There is currently a spectrum of belief regarding origins, ...
4. Gap Theorists (a form of Old Earth Creationism) - Believe that the earth and universe were created at the time science says, but that God created Man and all the animals at the "young earth" time frame. Some believe this is a "recreation", God having scrapped an earlier version (dinosaurs, etc).
I'd like to add a variant of Gap Theory. It would have an old universe (the universe was created at the time science says), and an old creation of the earth (the matter of our planet could be billions of years old). And then a special creation by God, in 7 literal days, that occurred many millions of years in the past, terraforming a planet that was "formless and void". Mankind lived on the earth for a long time BEFORE Adam and Eve sinned. Adam's age was counted starting from the time he became mortal. All the other sinless people living on the earth at the time Adam and Eve sinned were taken away, similar to when Enoch was taken away.

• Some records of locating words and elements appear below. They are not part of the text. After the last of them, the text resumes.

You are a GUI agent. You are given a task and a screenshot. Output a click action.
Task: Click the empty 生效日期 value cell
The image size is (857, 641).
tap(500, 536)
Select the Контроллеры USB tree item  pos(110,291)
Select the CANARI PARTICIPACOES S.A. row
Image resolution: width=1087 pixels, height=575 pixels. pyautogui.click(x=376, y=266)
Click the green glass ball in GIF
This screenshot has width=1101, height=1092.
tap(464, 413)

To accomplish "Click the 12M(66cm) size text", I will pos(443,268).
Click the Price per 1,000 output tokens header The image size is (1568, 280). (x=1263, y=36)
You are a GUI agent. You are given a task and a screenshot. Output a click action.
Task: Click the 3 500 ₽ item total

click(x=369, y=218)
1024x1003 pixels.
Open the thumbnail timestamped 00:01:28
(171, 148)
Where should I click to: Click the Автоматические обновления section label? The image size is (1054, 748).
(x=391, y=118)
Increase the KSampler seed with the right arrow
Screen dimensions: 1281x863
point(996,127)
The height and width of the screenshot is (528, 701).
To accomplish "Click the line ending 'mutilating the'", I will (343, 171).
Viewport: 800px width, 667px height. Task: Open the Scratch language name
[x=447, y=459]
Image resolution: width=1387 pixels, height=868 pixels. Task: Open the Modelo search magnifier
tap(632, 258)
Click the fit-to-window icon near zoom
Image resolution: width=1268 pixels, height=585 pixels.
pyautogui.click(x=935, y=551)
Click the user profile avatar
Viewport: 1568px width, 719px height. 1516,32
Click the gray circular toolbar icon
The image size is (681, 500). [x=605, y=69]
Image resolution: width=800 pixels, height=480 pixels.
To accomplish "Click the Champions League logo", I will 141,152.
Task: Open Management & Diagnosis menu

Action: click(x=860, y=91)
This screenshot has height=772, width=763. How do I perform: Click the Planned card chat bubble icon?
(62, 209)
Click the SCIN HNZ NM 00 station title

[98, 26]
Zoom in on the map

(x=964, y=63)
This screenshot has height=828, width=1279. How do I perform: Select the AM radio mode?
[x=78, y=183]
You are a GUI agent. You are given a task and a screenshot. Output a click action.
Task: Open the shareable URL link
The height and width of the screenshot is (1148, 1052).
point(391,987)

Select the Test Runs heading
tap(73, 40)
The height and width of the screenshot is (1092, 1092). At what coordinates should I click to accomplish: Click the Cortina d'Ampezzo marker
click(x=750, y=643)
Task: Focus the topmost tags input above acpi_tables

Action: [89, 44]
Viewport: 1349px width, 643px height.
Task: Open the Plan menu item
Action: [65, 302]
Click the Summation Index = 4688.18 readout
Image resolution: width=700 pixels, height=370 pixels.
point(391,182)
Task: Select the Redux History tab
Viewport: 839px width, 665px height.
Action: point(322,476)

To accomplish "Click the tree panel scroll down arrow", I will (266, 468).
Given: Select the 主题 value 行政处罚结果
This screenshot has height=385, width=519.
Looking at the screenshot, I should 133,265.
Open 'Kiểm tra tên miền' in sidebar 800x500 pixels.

The "Adam" that was first created by God could be a title, something like "First Man". God made First Man, and he was fruitful and multiplied with "First Woman" and all his descendants inhabited the earth. At some time later, "Adam" sinned. This could be the same person, or perhaps it was another "First Man" -- i.e. the Adam/father of the entire sinful race that followed. So when Adam died at the age of "930", this was 930 yrs after he sinned, not 930 years after the earth was created. OR, it could be that the Adam/First Man that sinned was born millions of years after creation, and was still young when he sinned.
I think this theory is better than Gap Theory because it allows for fossils of fish etc to be millions of years old. I guess in the description of Gap Theory there was mention of our current world being a "Version 2", and all the fossils are from "Version 1". But that seems even more of a stretch.
The downside of this view would be to allow for things to die prior to the sinning of Adam & Eve. I.e. it is dead fish that we find as fossils with old ages. Paul talks about death being introduced through Adam. But perhaps it was only humans that did not die. Even a pre-sin Adam, if his body worked like ours does, would have had skin cells sloughing off and "dying." We wouldn't really count that as death. And thus perhaps a cycle of life, birth, death, and natural selection was a normal part of God's perfect creation, for animals -- and also not considered as death.
I have never heard of anyone else mention such a theory. Has anyone heard of this before? And what do you think of my theory? Is it compatible with Christian Biblical thinking?